**Passage shown**
◇ ◇ ◇

More troubling is the suggestion by some (all?) singularitarians that the outcome they seek is not only possible but desirable. Given the substantial amount of uncertainty—which they themselves admit—surrounding the nature and impacts of such an occurrence, it seems imprudent to stamp the Singularity as unquestionably “a good thing.” Worse yet, some who proudly say they’re working to bring about the Singularity have the temerity to proclaim that they alone hold the keys to making it a “friendly” event. Besides sounding childishly naive, such a claim also invokes the specter of technocracy: if only all the big issues of this world were left to the few really smart people to solve, everything would turn out fine. It’s implied, moreover, that meddling democrats and pesky government regulation will only slow things down and might even prevent the smart singularitarians from saving the day.
In view of all the damage done by a self-labeled “best and brightest” during the last few centuries, it’s surprising that this kind of doctrine still attracts adherents.
Those who promote the idea that a Technological Singularity is not only possible and desirable but that its advent can be hastened through our efforts must be aware of the obvious parallels between their own beliefs and those of Christian Millenarians. And in addition to courting ridicule, this “bring it on” position tempts an assumption that whatever problems we have today will be fixed soon enough, so why worry about them now? Poverty, disease, malnutrition, war, pollution, climate change—all these will be simple matters for the superintelligence that we (or, rather, they) are about to create.

◇ ◇ ◇

Reproduce the passage on the Singularity from "More troubling is" to "saving the day.", word for word.

**Given entries**

◇ ◇ ◇

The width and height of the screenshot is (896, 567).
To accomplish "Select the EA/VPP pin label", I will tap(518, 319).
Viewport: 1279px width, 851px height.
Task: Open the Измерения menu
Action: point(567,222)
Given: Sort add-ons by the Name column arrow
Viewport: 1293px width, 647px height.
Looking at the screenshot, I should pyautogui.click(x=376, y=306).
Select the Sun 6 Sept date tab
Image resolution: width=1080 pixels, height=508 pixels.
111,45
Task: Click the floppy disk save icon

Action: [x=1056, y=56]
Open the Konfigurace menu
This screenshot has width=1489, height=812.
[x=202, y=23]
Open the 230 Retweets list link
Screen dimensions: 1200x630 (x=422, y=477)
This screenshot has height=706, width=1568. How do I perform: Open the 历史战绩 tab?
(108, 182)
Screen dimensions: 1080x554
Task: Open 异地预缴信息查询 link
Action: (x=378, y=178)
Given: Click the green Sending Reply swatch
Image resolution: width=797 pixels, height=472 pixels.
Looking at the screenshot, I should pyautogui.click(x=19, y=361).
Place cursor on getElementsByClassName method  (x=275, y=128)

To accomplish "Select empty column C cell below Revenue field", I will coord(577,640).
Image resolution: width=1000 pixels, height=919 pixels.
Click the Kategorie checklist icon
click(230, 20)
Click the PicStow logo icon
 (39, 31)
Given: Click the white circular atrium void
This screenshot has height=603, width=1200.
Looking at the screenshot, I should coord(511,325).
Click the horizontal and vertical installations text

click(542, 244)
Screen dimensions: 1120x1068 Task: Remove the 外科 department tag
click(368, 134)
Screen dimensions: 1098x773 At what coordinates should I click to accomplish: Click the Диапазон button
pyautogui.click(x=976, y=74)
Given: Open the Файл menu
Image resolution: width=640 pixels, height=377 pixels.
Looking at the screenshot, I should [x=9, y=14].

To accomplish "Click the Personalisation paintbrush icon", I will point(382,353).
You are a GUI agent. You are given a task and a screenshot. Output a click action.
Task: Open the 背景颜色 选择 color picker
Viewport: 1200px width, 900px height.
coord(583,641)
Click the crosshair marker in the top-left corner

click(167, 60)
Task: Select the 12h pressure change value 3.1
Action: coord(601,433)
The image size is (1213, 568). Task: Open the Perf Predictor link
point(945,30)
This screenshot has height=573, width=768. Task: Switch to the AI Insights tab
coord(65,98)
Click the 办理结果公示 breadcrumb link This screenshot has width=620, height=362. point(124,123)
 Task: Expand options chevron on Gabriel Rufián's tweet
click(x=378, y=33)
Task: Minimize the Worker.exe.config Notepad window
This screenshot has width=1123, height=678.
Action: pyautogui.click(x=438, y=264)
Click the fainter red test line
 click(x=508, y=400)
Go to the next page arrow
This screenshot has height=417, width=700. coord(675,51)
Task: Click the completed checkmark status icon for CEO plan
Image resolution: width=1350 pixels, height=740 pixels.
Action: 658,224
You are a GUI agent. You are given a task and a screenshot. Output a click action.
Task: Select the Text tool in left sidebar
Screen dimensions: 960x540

◇ ◇ ◇

**Problem solution**
More troubling is the suggestion by some (all?) singularitarians that the outcome they seek is not only possible but desirable. Given the substantial amount of uncertainty—which they themselves admit—surrounding the nature and impacts of such an occurrence, it seems imprudent to stamp the Singularity as unquestionably “a good thing.” Worse yet, some who proudly say they’re working to bring about the Singularity have the temerity to proclaim that they alone hold the keys to making it a “friendly” event. Besides sounding childishly naive, such a claim also invokes the specter of technocracy: if only all the big issues of this world were left to the few really smart people to solve, everything would turn out fine. It’s implied, moreover, that meddling democrats and pesky government regulation will only slow things down and might even prevent the smart singularitarians from saving the day.